Data below:
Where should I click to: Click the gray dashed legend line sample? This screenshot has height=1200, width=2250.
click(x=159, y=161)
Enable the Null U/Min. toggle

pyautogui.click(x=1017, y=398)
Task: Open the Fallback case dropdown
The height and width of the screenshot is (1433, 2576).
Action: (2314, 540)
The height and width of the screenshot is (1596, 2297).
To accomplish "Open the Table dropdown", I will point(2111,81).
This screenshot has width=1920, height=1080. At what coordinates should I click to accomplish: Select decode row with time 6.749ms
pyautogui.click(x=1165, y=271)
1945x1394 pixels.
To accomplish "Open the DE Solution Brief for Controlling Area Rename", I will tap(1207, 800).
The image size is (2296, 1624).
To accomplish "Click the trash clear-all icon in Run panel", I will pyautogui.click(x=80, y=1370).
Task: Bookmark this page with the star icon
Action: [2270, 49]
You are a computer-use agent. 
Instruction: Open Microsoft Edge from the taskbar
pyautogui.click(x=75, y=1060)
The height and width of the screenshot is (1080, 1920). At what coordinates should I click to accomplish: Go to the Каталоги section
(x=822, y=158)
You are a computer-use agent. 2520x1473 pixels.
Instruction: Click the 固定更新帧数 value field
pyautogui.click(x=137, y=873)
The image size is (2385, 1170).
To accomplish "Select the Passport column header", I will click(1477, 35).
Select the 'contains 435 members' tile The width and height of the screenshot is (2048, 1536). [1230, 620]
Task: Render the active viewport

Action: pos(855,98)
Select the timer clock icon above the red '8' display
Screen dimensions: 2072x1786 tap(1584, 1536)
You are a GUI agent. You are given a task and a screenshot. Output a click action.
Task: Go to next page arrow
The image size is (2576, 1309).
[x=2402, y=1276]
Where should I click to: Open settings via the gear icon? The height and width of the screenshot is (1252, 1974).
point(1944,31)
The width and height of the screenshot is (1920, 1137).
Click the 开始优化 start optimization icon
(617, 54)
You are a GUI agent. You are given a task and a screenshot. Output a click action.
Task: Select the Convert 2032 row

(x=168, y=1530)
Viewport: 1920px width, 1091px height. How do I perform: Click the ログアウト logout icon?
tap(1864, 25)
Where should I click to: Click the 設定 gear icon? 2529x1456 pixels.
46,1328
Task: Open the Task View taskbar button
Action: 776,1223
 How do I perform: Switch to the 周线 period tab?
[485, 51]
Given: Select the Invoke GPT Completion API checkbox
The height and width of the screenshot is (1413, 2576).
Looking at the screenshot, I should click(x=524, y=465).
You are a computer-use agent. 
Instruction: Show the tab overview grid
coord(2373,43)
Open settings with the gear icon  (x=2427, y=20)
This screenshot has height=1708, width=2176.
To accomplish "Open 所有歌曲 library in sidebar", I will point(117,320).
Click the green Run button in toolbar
End of Data.
### Requirement
Among the records above, only the lines between the line holding "Enable the Null U/Min. toggle" and the line holding "The height and width of the screenshot is (1596, 2297).", inclusive, are to be output, exactly as written.

### Your solution
Enable the Null U/Min. toggle

pyautogui.click(x=1017, y=398)
Task: Open the Fallback case dropdown
The height and width of the screenshot is (1433, 2576).
Action: (2314, 540)
The height and width of the screenshot is (1596, 2297).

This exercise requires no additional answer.